Engineer Memoirs _____________________________________________________________________
That'll be this summer. We've got detailed planning on how to phase our course so that we'll
have some overlap in the advanced course. That is, we'll be finishing up a couple of
advanced courses here at Belvoir while starting the successor ones out at Fort Leonard
Wood. At the same time, we won't have to do that for the basic course. We'll be able to
finish one and start one out there. We've taken the staff and faculty planning for each of
those down to the eaches--all of that based on an assumption of when we'll be able to get in
at Fort Leonard Wood. That assumption, of course, still floats as long as we haven't started
and got a fix on a beneficial occupancy date from the Kansas City District.

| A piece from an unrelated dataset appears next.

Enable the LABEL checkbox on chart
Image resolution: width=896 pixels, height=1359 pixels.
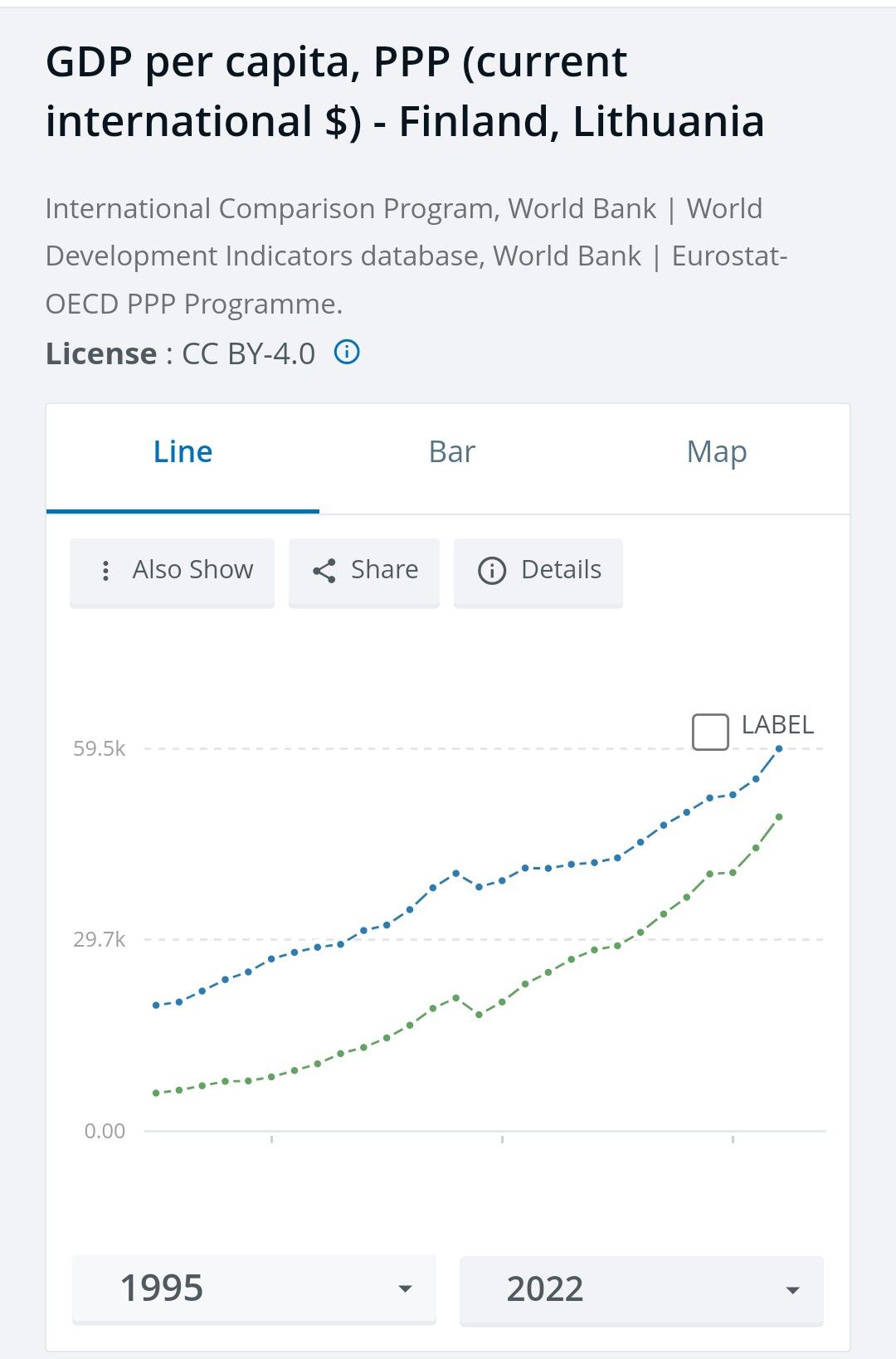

So, we've got our planning down to the details and we're comfortable with it. It's just that
we'd like to have that assumption turn into a more fixed date. We know it's slipping as of
this moment from 1 March 1989 to what we're told is in the order of October, but we'll
know that better when we finally have a date. In the meantime, many of our civilians are
already leaving the work force here. That's causing us some difficulty because, very
naturally, they want to find security and a secure position if they have already made the
determination they're not going to move. In our crucial combat developments arena, people
are in an area where their type of jobs are plentiful, the Washington area, and they are
moving when they get the opportunity. We're already losing some expertise. We had detailed
planning to try to start building up our expertise and capability out there and we moved
positions to Fort Leonard Wood. We've hired interns there to start building up. Hopefully we
didn't want to take too great a dip in institutional knowledge and continuity during the time
we're making the move.
Q:
That's risky business, though, isn't it, all the uncertainty of when you're going to go because
you can't move that fast, can you?
A:
Well, we were very comfortable up until the first time the bids came in "over" because we
felt everybody was plowing on and we were being assured that things looked pretty good and
not to worry. So, we did our planning and felt a little under the gun to make sure we tied up
all the loose ends. Having tied them up, it's been a little frustrating now to see them
unraveling and the execution time extending. We had programmed a shift of the
commanding general, that is my successor, General Reno, out about 1 October 1988, the idea
being that he would be here for a year to understand how the school worked and know all of
the environments and the functional arenas that I described. Then he would be able to move
early and pull it to him, putting all that information to work as he made it happen at Fort
Leonard Wood.
We had planned, as part of our transition, to move those things that are associated with
engineer proponency with him--that is, part of the Combat Developments, part of Training
and Doctrine, the Engineer Proponency Office, the TRADOC system manager, the Engineer
Force Modernization Office, those things that are involved in the day-by-day proponency
arena as opposed to teaching the advanced course and teaching the basic course.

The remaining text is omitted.